- _Material provided_
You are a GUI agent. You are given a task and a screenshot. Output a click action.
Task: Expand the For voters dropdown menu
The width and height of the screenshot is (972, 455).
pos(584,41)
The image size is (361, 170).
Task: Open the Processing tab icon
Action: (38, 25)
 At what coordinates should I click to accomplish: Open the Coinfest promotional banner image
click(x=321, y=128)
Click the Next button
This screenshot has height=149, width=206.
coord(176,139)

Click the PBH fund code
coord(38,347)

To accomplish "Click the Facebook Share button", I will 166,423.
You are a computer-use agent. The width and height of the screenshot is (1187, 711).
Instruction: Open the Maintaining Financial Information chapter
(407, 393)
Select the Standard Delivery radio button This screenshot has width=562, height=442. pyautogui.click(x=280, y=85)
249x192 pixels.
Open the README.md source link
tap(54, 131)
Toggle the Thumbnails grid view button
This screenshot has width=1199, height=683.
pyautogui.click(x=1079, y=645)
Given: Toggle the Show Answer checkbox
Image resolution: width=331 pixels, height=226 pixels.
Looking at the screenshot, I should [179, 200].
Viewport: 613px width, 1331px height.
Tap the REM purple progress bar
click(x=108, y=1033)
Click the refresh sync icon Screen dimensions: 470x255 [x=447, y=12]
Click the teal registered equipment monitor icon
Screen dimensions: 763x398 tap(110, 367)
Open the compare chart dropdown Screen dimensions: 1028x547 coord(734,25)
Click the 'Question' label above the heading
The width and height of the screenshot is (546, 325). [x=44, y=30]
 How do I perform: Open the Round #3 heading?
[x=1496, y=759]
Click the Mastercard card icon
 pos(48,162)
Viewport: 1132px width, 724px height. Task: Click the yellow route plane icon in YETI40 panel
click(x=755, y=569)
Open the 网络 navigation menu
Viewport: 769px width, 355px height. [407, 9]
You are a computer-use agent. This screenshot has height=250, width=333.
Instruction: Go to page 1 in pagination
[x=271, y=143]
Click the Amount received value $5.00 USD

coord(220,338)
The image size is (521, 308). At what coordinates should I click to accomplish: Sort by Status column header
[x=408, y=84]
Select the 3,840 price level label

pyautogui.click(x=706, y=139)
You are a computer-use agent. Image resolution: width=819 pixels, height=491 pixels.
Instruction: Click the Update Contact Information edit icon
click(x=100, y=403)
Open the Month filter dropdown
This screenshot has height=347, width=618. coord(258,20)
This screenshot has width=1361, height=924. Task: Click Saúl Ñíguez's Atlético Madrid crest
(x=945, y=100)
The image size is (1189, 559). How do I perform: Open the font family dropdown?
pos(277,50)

- _Problem description_
Among the lines of the listing above, count those that contain "computer" and give only the count.

- _Result of this exercise_
3